Metti Corto Maltese in cambusa

(di Maurizio Bertera)

«Le storie di Corto Maltese hanno accompagnato e segnato un pezzo della mia giovinezza quando ancora non sapevo che il cibo sarebbe stato il primo veliero a condurmi nell’universo della passione e della creatività». È un estratto della bella prefazione, firmata da Massimo Bottura, lo chef italiano più famoso al mondo, di un libro fuori dal comune quale “Cucinare con Corto Maltese – Ricette dal mondo per navigatori e sognatori”. Disponibile nelle librerie o nei bookshop online (al costo di 29,50 euro), è edito da Cong Edizioni, che gestisce l’intera opera artistica di Hugo Pratt. Di ricette ce ne sono oltre un centinaio, tutte raccolte da Michel Pierre, il biografo-amico del padre naturale di Corto Maltese.

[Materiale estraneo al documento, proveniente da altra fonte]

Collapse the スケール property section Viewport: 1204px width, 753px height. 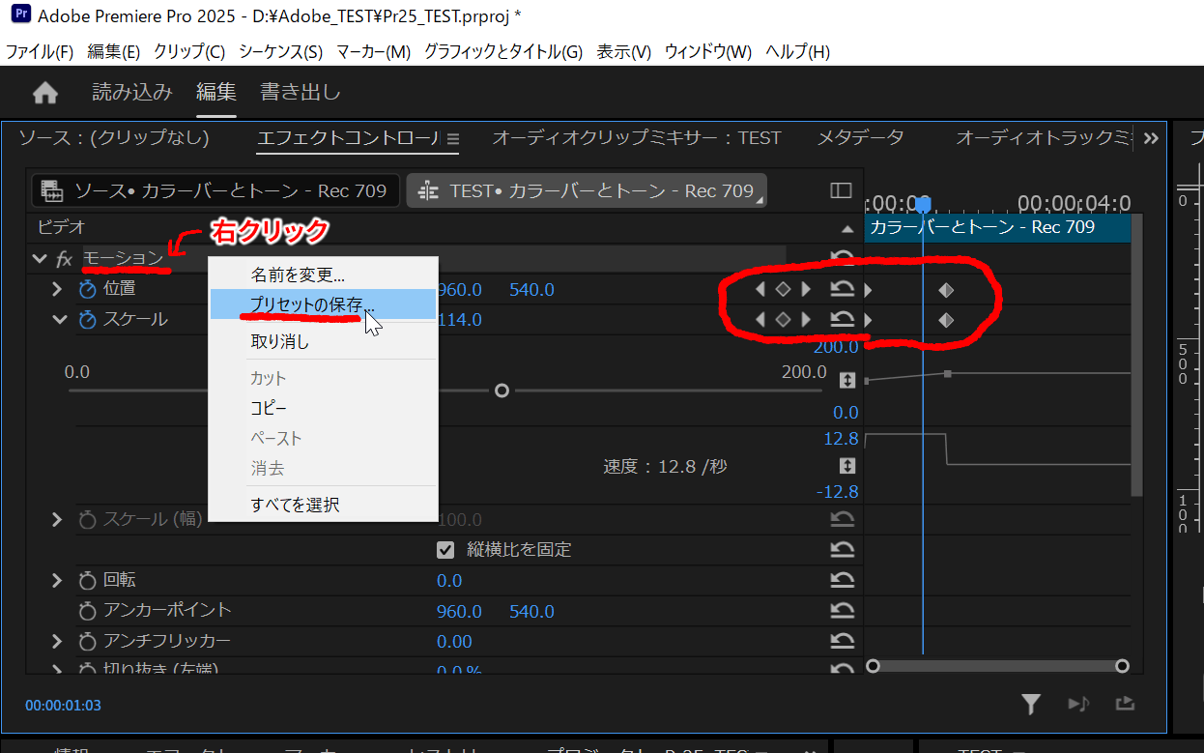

Ricette adatte a essere replicate tanto nella più attrezzata delle cucine quanto su fornelli fluttuanti ed è per questo motivo che non solo cuochi, ma anche gli stessi navigatori condividono le loro imprese culinarie a grandi orizzonti. Semplici e rigorose, solcano spezie e aromi di ogni dove e sono state disegnate, quindi, dagli otto chef emergenti della scuderia Bottura in giro per il mondo, che il maestro modenese di Via Stella ama definire «il mio vivaio, il mio orgoglio sparso per i quattro angoli del pianeta».

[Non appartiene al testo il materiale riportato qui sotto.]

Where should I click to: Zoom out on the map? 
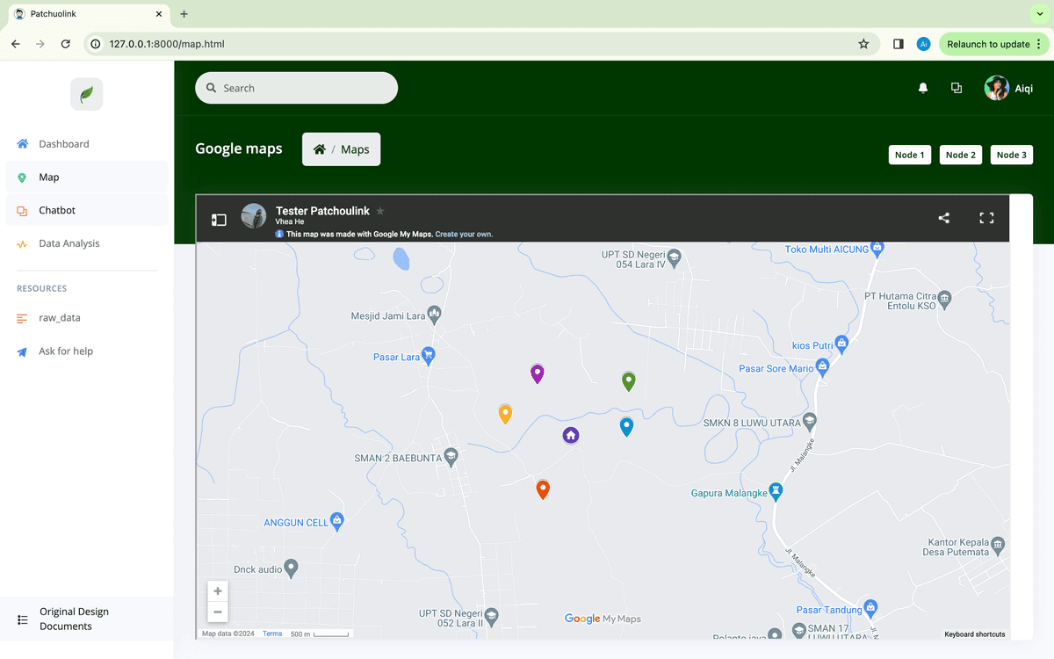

Insieme a loro ci sono otto campioni della vela come Giovanni Soldini e Mauro Pelaschier che propongono, rispettivamente, il Riso di ogni latitudine e la Colazione del Marinaio, per condensare tutti i pasti in uno, come spesso accade ai lupi di mare. Ci si diverte e si impara, spaziando dal pesce del Mare del Nord ai profumi mediterranei di Italia, Spagna e Grecia; dai crostacei in salsa creola delle Antille sino ai sapori berberi del Nord Africa. E ancora: il branzino alla cantonese, il ceviche peruviano, il tofu del Sud Est Asiatico, lo street food di Buenos Aires passando alle zampe di dromedario e allo spezzatino di caribù. Carni, pesce, molluschi, crostacei, verdure: per ogni ricetta c’è un viaggio, un piccolo diario di bordo che Corto Maltese ha compilato su uno dei suoi velieri insieme ai bellissimi e indimenticabili acquarelli di Hugo Pratt. Ricette facilissime o impegnative, che potranno essere replicate in una cucina ampia e attrezzata (soprattutto a casa) o anche in quelle minuscola di una barca a vela. Ad accompagnare i piatti c’è sempre un buon vino, per rendere la navigazione ancora più preziosa. Grazie Corto Maltese e grazie a chi ha avuto la bella idea.